What needs to be done — Recast every line of the entries below as a Markdown table with the columns Row and Line. Skip blank lines and leave out the pictures.

Data records —
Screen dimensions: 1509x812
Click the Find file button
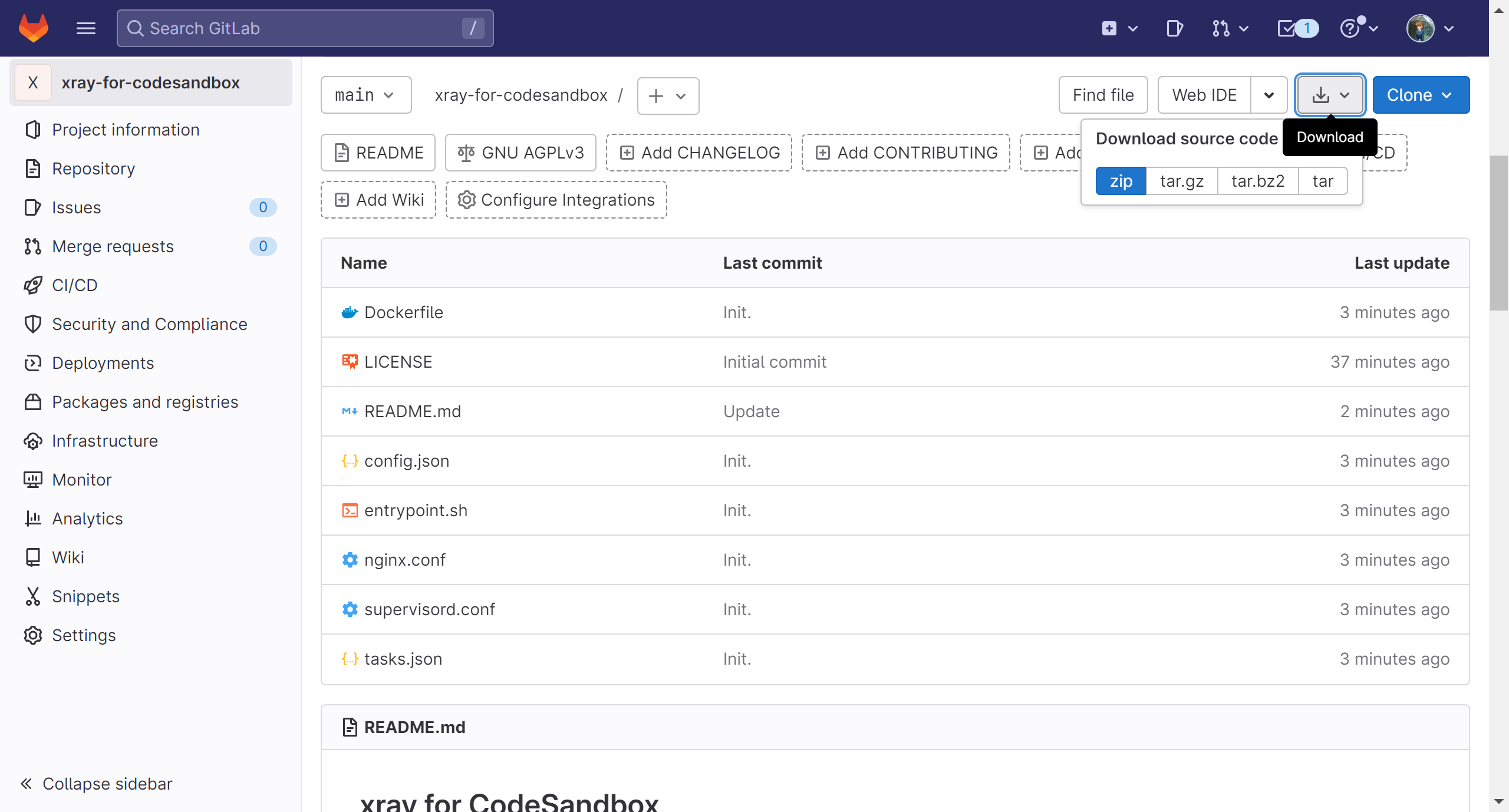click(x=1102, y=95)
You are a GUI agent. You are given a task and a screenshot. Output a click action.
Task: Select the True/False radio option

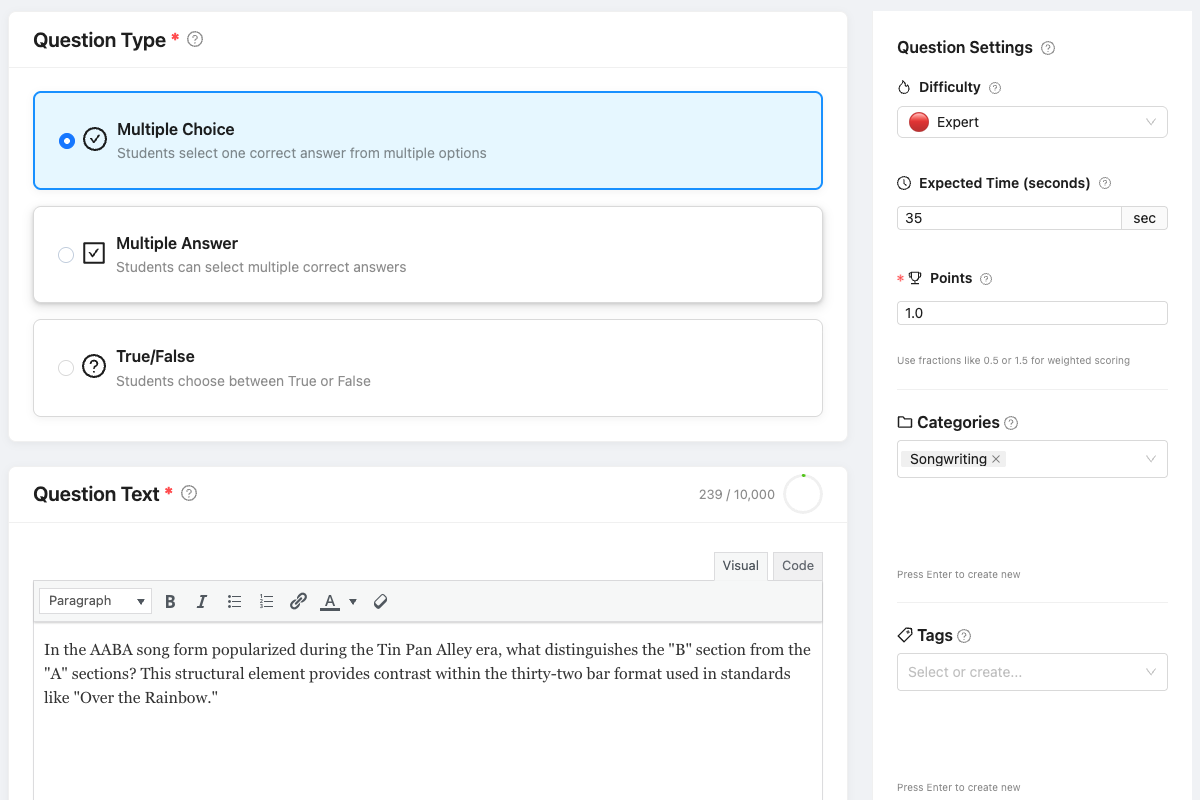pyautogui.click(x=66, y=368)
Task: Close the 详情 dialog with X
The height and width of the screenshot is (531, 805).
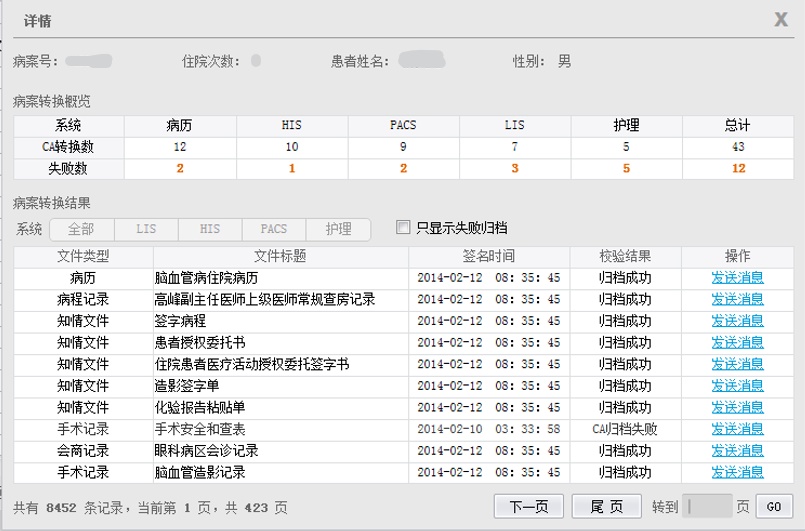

Result of the exercise —
| Row | Line |
|---|---|
| 1 | Screen dimensions: 1509x812 |
| 2 | Click the Find file button |
| 3 | click(x=1102, y=95) |
| 4 | You are a GUI agent. You are given a task and a screenshot. Output a click action. |
| 5 | Task: Select the True/False radio option |
| 6 | pyautogui.click(x=66, y=368) |
| 7 | Task: Close the 详情 dialog with X |
| 8 | The height and width of the screenshot is (531, 805). |